## INSTRUCTIONS TO FOLLOW:
Using the records below, write out the line with "This screenshot has width=1400, height=856." and each line after it through the final one, exactly, and only those.

## RECORDS SUPPLIED:
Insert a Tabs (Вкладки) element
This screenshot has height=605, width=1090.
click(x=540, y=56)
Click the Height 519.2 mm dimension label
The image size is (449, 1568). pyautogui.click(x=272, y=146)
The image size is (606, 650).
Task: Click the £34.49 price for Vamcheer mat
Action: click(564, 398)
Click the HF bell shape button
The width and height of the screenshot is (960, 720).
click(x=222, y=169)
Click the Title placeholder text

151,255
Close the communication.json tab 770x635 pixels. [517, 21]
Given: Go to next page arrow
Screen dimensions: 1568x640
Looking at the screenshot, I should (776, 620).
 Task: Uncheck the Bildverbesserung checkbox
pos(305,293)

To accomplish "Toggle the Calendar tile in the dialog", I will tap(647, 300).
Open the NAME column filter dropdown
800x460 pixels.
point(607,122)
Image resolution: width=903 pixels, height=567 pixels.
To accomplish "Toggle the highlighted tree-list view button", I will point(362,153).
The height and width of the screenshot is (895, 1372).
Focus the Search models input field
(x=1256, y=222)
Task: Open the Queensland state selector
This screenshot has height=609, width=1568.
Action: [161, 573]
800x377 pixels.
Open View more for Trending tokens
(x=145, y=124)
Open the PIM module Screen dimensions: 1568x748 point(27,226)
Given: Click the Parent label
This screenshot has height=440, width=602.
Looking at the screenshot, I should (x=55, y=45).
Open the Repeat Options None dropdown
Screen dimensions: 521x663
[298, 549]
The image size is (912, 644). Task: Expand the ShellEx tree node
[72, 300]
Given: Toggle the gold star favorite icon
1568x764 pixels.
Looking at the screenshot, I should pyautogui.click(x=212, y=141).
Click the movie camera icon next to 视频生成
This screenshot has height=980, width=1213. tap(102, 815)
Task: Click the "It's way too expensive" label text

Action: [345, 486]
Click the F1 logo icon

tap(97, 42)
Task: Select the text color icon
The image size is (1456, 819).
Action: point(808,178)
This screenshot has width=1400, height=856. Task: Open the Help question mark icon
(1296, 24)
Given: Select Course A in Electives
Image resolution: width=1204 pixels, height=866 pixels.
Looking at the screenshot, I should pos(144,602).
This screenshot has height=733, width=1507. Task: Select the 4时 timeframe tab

## RESULT OF THIS EXERCISE:
This screenshot has width=1400, height=856. Task: Open the Help question mark icon
(1296, 24)
Given: Select Course A in Electives
Image resolution: width=1204 pixels, height=866 pixels.
Looking at the screenshot, I should pos(144,602).
This screenshot has height=733, width=1507. Task: Select the 4时 timeframe tab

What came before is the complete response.